Assigned task: Make an exact copy of the records below, excluding images.
━━━ Given records
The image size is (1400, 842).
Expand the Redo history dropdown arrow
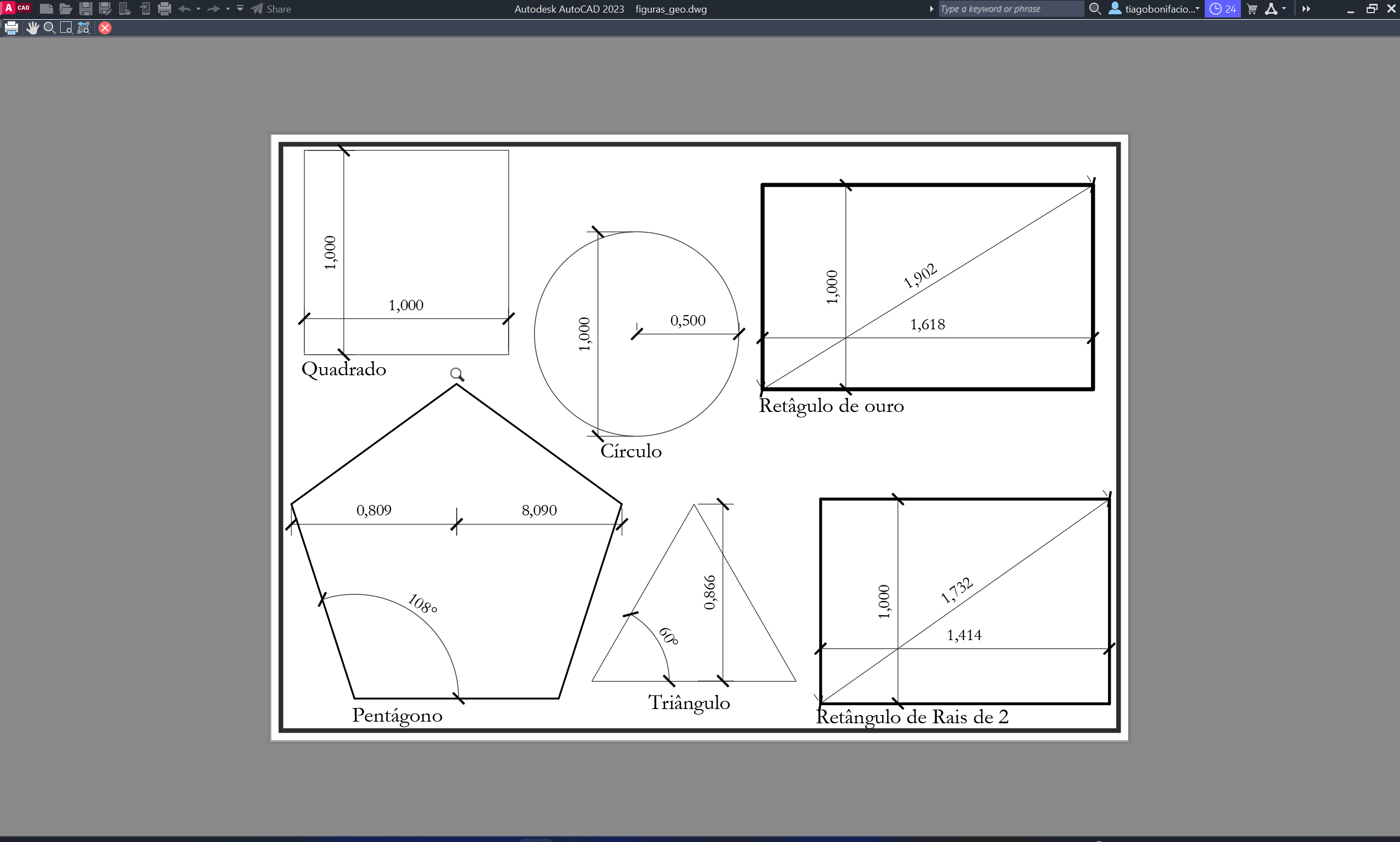pos(228,9)
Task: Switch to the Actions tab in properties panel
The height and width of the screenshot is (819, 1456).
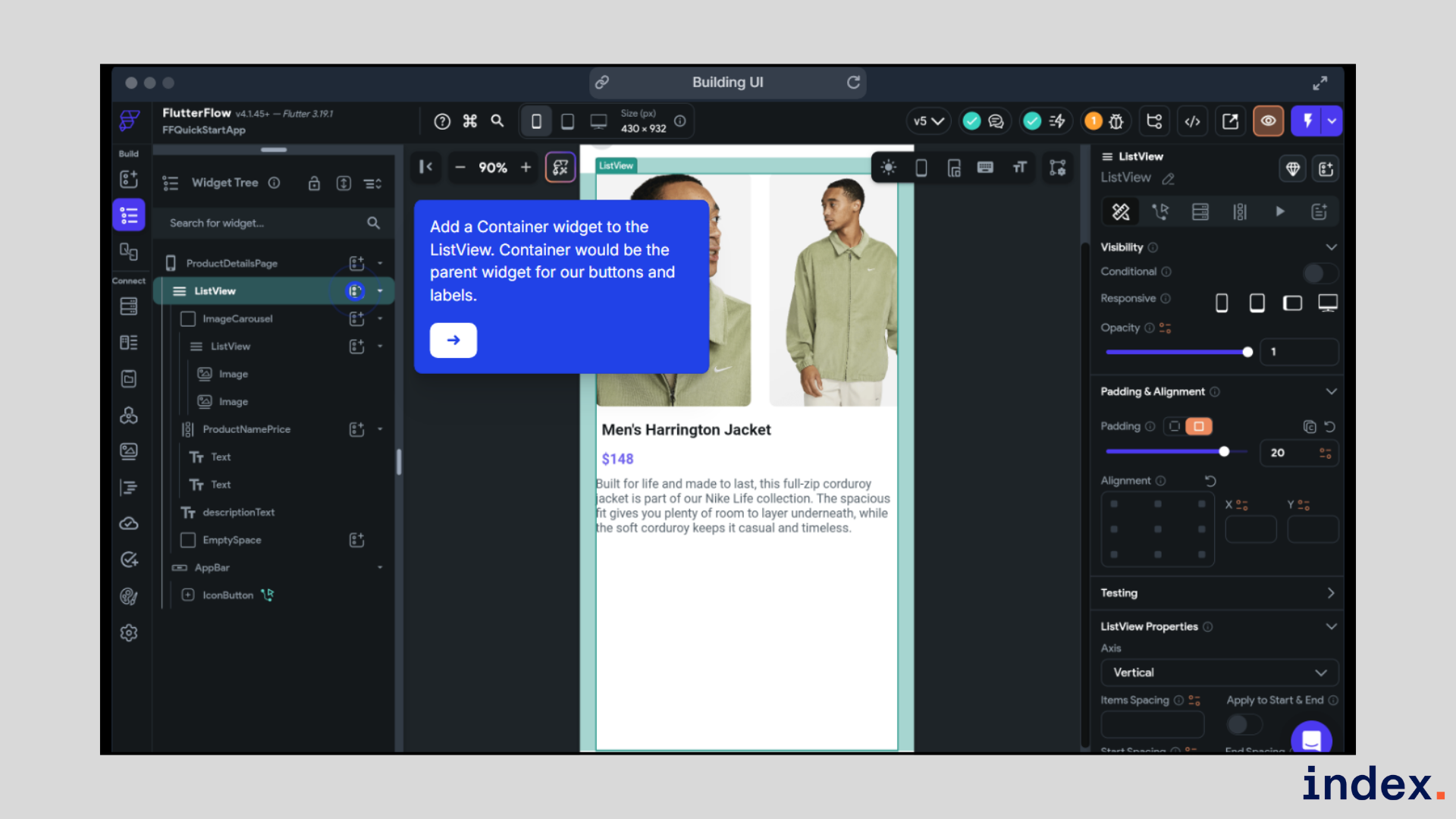Action: [1160, 212]
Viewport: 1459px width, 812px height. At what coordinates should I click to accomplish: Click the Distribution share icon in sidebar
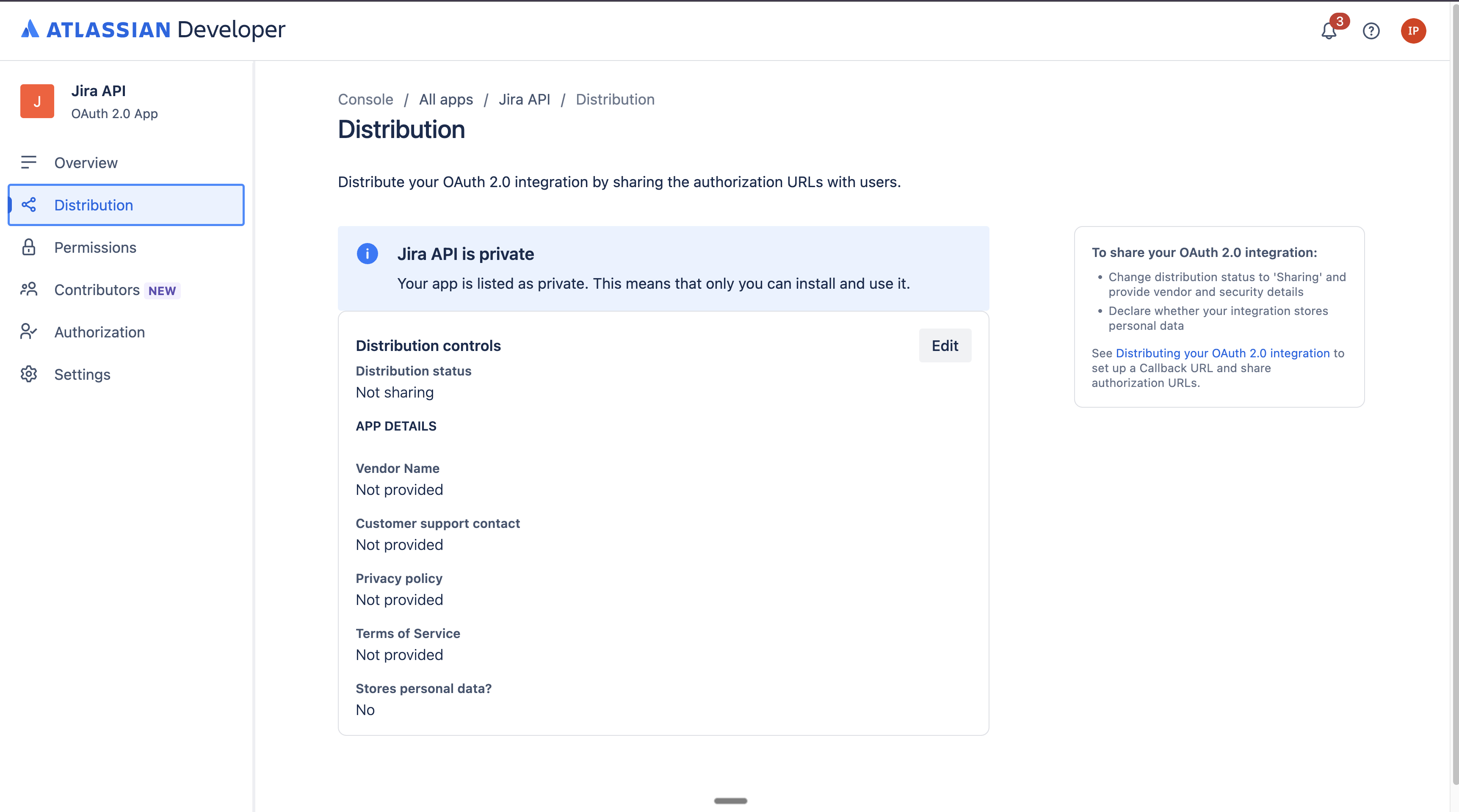(x=29, y=205)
━━━━━━
Written solution:
The image size is (1400, 842).
Expand the Redo history dropdown arrow
pos(228,9)
Task: Switch to the Actions tab in properties panel
The height and width of the screenshot is (819, 1456).
Action: [1160, 212]
Viewport: 1459px width, 812px height. At what coordinates should I click to accomplish: Click the Distribution share icon in sidebar
(x=29, y=205)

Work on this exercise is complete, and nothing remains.